The part below that opens with the line containing "Where should I" and closes with the line containing "Task: Open the Slot #1 memory dropdown" should be copied exactly, minus any pictures.
RECORD EXCERPTS Block Start
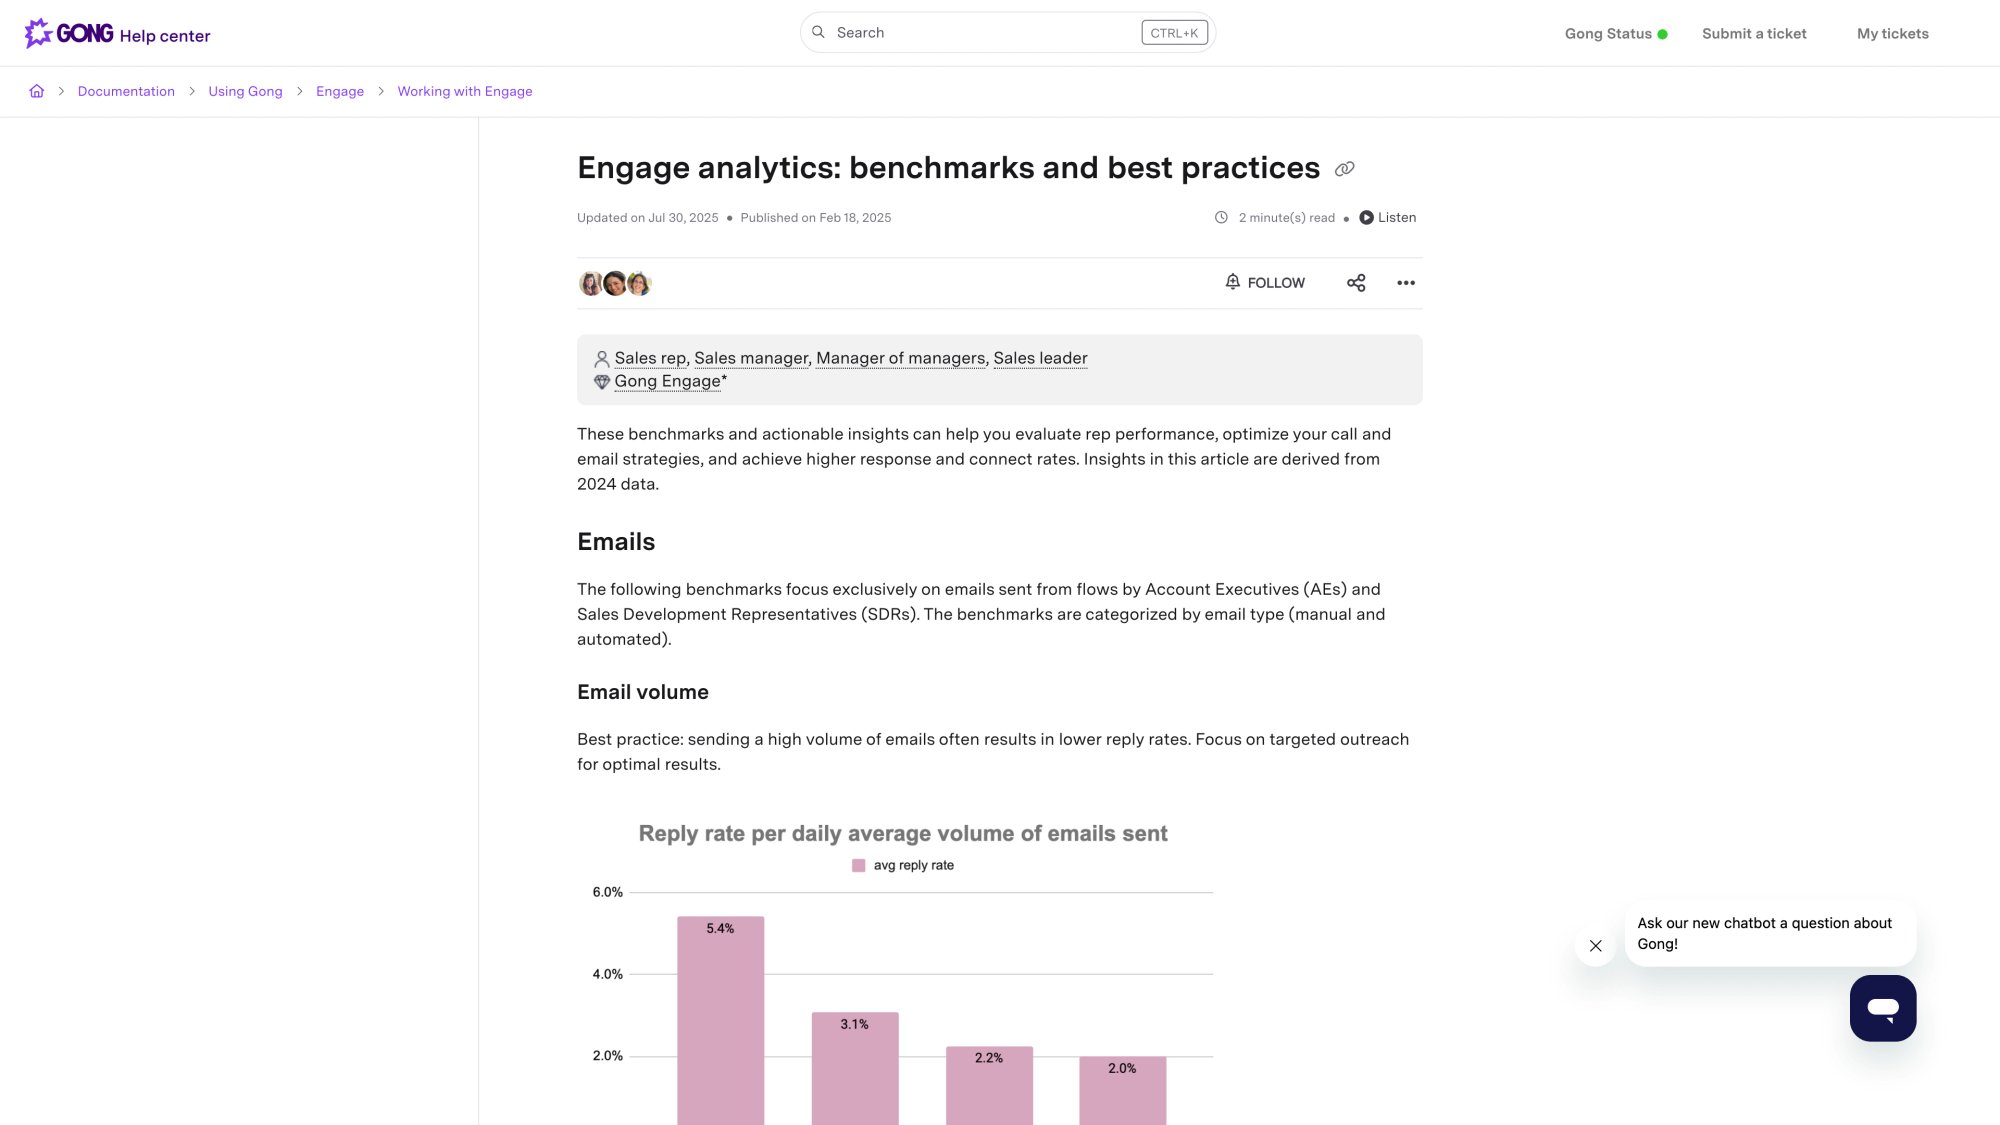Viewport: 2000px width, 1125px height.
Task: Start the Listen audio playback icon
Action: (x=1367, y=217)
RECORD EXCERPTS Block End
RECORD EXCERPTS Block Start
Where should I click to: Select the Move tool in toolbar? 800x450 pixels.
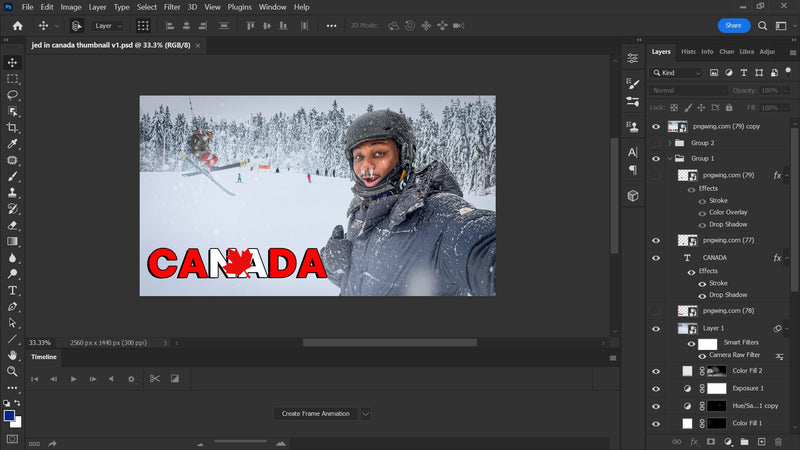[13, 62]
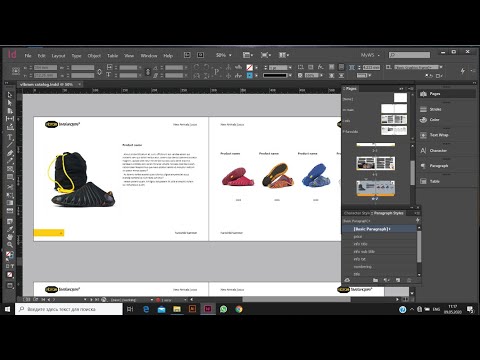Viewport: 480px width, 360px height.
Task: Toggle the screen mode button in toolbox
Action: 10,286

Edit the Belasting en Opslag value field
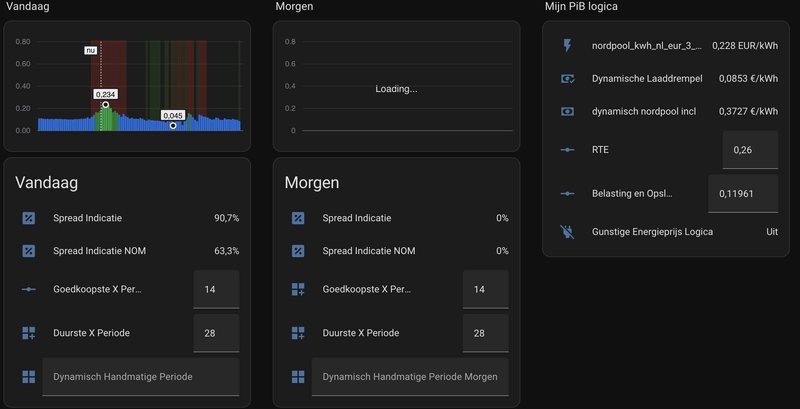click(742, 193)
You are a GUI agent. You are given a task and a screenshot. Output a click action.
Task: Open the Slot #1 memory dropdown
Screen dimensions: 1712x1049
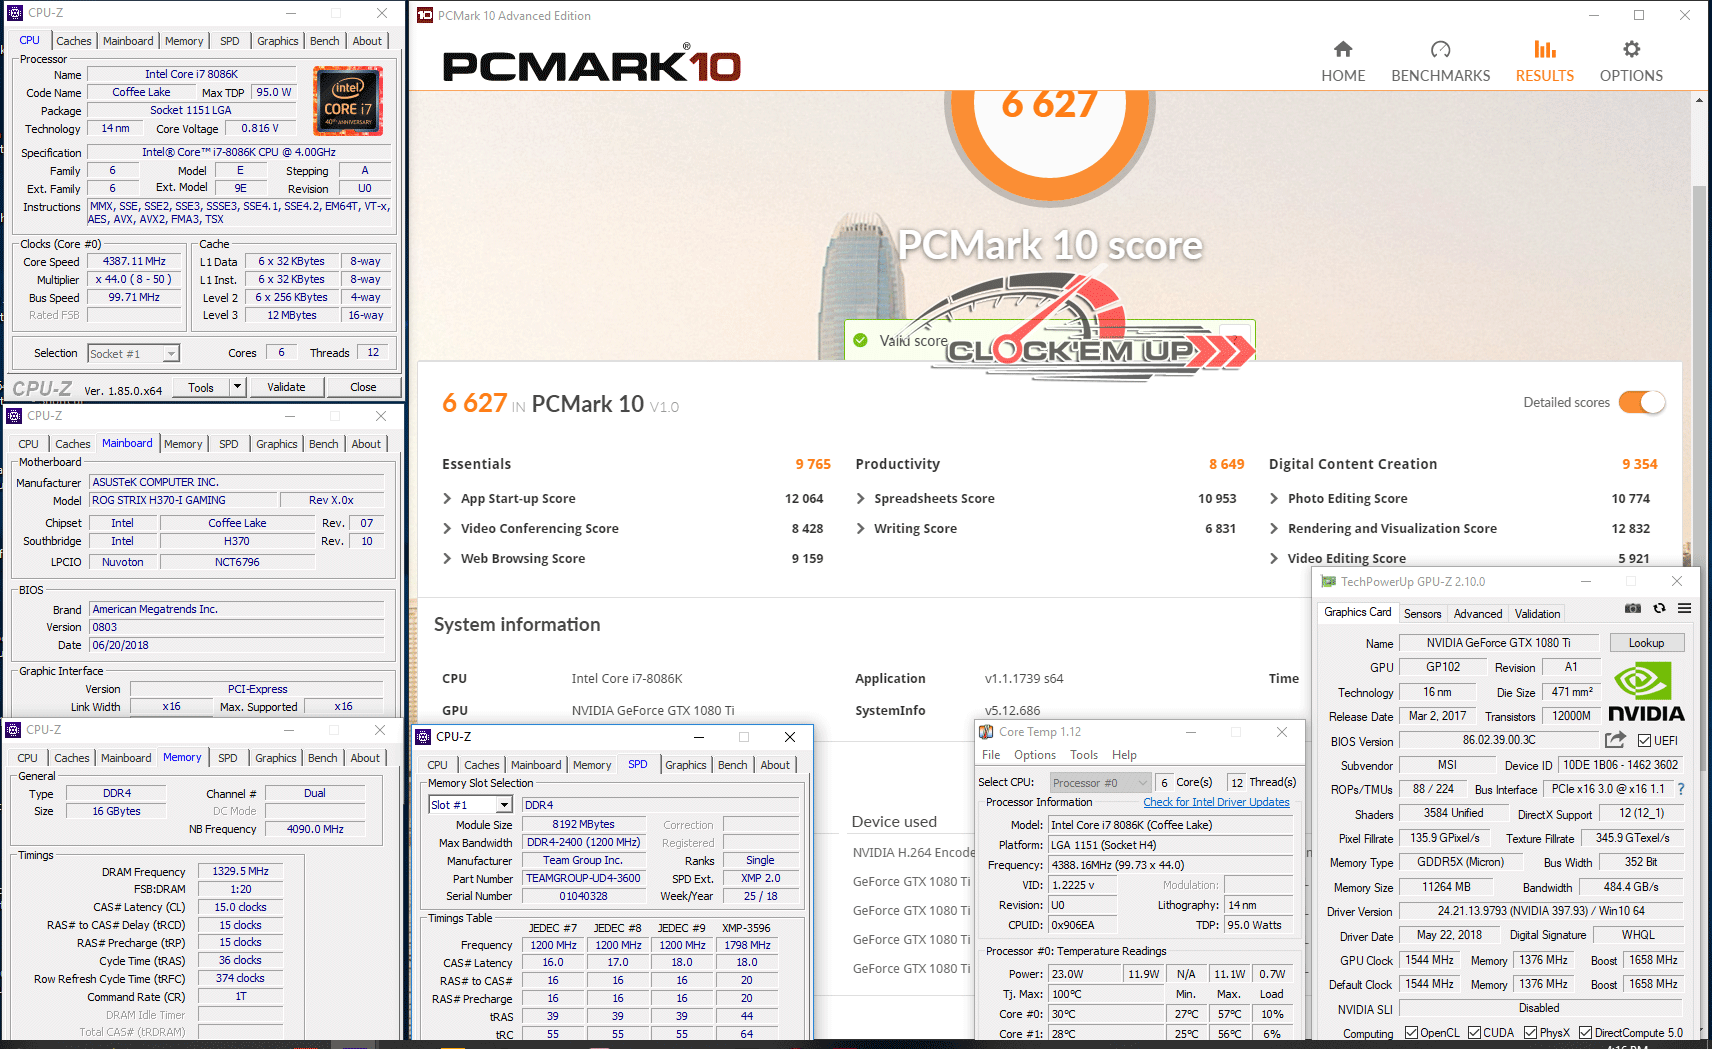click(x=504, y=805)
RECORD EXCERPTS Block End
§ SOLUTION:
Where should I click to: Select the Move tool in toolbar? 800x450 pixels.
[13, 62]
Viewport: 480px width, 360px height.
Task: Toggle the screen mode button in toolbox
Action: 10,286

Edit the Belasting en Opslag value field
click(742, 193)
You are a GUI agent. You are given a task and a screenshot. Output a click action.
Task: Open the Slot #1 memory dropdown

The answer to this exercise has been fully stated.